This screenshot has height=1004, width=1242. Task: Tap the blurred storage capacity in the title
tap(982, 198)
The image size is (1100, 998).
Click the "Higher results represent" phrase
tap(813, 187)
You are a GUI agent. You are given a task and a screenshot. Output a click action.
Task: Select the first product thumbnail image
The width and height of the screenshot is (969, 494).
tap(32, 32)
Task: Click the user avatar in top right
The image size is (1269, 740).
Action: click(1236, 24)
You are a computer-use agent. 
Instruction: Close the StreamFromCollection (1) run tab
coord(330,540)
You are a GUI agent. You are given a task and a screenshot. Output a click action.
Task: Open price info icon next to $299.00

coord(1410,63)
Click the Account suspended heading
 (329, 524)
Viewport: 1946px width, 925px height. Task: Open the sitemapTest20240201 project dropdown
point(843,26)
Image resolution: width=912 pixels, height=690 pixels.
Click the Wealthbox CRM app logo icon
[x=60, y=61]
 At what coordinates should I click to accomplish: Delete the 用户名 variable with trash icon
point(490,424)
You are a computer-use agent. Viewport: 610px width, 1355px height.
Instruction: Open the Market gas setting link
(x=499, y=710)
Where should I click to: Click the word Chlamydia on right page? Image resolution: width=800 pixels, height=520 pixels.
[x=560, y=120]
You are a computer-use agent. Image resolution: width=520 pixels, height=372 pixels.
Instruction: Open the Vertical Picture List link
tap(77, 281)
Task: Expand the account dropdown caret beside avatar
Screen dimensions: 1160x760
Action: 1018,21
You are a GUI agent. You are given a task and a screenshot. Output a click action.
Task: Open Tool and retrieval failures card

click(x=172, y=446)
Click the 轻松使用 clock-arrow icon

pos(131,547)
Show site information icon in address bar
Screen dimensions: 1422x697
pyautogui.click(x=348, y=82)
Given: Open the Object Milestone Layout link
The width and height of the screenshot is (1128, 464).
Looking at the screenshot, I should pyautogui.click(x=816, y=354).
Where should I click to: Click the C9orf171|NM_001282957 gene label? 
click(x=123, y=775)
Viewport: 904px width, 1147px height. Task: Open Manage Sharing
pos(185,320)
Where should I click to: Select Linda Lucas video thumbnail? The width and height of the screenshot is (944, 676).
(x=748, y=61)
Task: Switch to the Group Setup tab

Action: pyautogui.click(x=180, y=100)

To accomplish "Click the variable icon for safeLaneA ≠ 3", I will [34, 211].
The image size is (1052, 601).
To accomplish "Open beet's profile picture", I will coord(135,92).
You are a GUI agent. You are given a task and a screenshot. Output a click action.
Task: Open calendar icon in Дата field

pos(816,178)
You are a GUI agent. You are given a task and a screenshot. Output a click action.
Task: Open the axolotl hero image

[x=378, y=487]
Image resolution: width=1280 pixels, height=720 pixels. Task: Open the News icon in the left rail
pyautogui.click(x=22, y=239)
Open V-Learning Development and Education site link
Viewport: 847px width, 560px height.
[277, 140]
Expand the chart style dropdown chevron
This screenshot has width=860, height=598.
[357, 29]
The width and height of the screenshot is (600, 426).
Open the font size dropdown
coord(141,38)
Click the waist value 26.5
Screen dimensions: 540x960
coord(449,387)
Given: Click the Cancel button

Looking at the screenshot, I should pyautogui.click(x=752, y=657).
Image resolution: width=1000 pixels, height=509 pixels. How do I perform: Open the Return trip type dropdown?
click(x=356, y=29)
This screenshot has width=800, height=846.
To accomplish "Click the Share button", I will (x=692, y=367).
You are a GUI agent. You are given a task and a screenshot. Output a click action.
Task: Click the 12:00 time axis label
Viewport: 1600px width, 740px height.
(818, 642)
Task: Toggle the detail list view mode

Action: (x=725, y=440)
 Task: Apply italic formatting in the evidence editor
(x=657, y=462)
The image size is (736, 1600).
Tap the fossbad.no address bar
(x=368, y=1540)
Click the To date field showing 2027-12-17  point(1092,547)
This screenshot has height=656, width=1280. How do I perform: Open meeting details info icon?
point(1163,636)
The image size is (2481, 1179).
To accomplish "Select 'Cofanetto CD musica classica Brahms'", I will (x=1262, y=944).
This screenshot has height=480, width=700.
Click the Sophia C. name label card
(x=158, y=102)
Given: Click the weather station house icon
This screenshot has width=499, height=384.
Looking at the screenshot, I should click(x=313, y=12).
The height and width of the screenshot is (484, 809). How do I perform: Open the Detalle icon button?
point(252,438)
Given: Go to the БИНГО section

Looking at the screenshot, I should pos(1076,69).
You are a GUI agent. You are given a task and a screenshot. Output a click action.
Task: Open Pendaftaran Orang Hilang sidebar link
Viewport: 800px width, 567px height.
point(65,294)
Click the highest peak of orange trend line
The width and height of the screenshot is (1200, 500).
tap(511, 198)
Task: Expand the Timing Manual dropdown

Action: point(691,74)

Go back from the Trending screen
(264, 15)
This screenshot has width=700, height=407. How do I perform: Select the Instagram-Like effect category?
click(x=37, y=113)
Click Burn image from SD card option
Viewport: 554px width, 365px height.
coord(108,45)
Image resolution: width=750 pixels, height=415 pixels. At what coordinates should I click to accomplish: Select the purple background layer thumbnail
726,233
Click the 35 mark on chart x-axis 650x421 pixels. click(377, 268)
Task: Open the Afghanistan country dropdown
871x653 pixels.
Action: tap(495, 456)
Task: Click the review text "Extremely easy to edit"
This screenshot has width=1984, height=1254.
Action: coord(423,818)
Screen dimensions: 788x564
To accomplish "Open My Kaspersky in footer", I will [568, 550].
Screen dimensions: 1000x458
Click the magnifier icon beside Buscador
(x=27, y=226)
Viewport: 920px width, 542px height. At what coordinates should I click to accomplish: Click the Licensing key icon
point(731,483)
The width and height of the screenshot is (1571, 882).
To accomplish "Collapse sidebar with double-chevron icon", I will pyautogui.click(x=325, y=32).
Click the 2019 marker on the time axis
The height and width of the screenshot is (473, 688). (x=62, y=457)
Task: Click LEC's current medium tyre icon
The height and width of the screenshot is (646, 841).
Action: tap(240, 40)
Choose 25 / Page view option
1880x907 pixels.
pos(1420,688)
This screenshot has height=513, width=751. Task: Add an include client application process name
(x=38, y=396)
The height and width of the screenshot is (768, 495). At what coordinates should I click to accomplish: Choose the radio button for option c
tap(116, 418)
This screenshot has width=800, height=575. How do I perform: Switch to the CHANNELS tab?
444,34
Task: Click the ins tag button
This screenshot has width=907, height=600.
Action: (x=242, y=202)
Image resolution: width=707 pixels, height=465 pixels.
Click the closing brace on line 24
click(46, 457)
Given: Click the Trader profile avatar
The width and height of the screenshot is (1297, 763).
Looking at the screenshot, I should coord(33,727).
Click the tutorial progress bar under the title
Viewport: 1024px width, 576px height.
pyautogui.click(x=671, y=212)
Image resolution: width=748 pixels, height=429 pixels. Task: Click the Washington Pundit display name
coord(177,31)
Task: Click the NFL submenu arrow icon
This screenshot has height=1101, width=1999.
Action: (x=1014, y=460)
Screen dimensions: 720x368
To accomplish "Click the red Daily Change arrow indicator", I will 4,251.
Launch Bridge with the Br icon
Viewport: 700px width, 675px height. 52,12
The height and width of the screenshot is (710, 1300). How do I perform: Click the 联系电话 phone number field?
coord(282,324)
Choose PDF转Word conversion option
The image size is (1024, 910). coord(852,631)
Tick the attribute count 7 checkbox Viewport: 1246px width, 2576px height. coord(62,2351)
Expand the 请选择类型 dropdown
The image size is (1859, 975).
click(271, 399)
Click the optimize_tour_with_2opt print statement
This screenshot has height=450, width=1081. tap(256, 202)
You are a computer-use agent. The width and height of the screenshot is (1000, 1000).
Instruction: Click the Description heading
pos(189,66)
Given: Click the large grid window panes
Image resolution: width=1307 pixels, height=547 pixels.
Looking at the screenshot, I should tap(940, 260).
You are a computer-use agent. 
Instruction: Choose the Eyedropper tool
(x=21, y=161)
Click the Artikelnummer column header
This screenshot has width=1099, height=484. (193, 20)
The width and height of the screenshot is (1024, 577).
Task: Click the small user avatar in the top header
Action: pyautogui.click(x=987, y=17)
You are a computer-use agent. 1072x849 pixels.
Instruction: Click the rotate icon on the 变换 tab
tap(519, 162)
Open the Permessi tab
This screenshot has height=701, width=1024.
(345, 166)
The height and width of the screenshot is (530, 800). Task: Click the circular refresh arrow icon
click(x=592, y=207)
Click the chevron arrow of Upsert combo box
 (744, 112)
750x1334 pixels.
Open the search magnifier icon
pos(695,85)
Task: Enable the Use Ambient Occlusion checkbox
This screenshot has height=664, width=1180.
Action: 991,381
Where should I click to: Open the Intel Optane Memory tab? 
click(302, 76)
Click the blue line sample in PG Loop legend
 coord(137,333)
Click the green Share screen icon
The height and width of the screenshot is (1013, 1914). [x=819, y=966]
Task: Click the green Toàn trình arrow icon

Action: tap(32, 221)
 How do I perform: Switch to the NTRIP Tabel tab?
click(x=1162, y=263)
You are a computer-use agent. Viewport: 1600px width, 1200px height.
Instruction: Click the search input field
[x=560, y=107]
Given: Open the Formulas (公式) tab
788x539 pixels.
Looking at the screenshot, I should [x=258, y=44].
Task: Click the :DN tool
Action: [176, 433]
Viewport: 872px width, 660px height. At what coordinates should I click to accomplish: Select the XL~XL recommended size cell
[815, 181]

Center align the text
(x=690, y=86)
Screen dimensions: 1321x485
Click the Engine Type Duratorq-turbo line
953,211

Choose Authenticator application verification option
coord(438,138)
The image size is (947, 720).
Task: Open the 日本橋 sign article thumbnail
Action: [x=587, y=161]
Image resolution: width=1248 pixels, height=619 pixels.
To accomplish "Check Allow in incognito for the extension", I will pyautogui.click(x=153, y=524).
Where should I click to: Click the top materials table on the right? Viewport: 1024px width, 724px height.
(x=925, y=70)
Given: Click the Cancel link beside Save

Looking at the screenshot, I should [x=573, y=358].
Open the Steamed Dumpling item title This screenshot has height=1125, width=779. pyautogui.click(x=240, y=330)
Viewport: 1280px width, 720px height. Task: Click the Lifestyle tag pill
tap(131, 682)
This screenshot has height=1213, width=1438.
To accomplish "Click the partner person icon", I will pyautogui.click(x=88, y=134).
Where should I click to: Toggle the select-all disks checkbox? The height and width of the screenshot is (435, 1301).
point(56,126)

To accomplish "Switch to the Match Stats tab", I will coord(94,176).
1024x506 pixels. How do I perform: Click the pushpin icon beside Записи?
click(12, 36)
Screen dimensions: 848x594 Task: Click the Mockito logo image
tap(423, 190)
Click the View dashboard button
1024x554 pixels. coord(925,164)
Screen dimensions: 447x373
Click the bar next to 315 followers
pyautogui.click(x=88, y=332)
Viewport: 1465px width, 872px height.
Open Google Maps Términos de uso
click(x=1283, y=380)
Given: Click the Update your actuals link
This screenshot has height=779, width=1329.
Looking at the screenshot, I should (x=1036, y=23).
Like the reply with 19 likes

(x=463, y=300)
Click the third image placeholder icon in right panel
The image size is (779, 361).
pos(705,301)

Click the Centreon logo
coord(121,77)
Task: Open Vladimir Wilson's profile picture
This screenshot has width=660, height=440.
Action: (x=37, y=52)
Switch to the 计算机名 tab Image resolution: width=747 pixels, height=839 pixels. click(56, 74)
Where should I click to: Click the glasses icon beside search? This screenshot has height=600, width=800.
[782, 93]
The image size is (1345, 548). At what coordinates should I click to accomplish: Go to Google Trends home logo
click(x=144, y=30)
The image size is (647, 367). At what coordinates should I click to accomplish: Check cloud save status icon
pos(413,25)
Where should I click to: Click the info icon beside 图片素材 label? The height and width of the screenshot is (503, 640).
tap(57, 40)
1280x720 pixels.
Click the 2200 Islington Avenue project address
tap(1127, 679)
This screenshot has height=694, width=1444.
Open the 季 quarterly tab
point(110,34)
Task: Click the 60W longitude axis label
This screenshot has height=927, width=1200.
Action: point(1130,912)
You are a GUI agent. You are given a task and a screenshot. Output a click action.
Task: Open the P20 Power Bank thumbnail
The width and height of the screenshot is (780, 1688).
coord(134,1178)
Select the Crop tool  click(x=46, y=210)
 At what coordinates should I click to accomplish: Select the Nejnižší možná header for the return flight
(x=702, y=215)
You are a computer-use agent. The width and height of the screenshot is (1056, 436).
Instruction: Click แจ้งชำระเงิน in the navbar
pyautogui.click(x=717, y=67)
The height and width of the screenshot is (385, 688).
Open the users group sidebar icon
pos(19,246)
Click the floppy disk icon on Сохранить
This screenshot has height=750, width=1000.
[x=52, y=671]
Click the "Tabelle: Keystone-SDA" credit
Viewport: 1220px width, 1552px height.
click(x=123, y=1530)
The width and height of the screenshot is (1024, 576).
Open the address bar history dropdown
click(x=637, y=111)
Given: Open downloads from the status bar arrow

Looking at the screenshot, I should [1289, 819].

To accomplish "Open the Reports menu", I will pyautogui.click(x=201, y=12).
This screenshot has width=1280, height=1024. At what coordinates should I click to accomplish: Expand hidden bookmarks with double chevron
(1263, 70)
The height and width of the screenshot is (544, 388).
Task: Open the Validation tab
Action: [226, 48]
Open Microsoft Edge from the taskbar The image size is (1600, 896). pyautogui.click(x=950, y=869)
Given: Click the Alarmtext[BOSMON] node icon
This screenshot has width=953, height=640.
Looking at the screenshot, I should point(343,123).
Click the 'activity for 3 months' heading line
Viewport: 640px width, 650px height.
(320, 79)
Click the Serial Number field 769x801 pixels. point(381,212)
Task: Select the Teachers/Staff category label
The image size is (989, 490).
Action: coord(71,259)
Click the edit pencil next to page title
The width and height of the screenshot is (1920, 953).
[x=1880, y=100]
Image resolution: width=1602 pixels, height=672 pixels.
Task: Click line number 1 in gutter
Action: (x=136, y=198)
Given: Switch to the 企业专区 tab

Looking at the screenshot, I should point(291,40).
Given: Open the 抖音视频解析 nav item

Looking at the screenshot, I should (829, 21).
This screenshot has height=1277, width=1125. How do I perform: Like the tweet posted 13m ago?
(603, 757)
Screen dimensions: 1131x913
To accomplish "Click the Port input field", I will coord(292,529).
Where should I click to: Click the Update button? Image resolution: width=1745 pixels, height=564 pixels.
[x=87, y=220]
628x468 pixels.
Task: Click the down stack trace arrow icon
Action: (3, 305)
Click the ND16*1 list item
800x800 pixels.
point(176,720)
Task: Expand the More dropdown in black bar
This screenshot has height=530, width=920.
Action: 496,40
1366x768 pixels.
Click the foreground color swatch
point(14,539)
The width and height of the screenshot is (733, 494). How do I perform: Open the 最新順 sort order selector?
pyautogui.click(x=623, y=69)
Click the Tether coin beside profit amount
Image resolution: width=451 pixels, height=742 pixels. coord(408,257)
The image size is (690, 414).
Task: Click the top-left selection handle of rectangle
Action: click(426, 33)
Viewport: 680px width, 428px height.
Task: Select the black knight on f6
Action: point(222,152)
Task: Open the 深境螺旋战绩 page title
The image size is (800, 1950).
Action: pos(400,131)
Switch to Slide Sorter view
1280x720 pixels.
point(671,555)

**********

(What the task requires)
The reply should hold only the lines from the beginning of the listing to the line with "Task: Expand the account", both ends included, unchanged.

(Written answer)
This screenshot has height=1004, width=1242. Task: Tap the blurred storage capacity in the title
tap(982, 198)
The image size is (1100, 998).
Click the "Higher results represent" phrase
tap(813, 187)
You are a GUI agent. You are given a task and a screenshot. Output a click action.
Task: Select the first product thumbnail image
The width and height of the screenshot is (969, 494).
tap(32, 32)
Task: Click the user avatar in top right
The image size is (1269, 740).
Action: click(1236, 24)
You are a computer-use agent. 
Instruction: Close the StreamFromCollection (1) run tab
coord(330,540)
You are a GUI agent. You are given a task and a screenshot. Output a click action.
Task: Open price info icon next to $299.00

coord(1410,63)
Click the Account suspended heading
 (329, 524)
Viewport: 1946px width, 925px height. Task: Open the sitemapTest20240201 project dropdown
point(843,26)
Image resolution: width=912 pixels, height=690 pixels.
Click the Wealthbox CRM app logo icon
[x=60, y=61]
 At what coordinates should I click to accomplish: Delete the 用户名 variable with trash icon
point(490,424)
You are a computer-use agent. Viewport: 610px width, 1355px height.
Instruction: Open the Market gas setting link
(x=499, y=710)
Where should I click to: Click the word Chlamydia on right page? Image resolution: width=800 pixels, height=520 pixels.
[x=560, y=120]
You are a computer-use agent. Image resolution: width=520 pixels, height=372 pixels.
Instruction: Open the Vertical Picture List link
tap(77, 281)
Task: Expand the account dropdown caret beside avatar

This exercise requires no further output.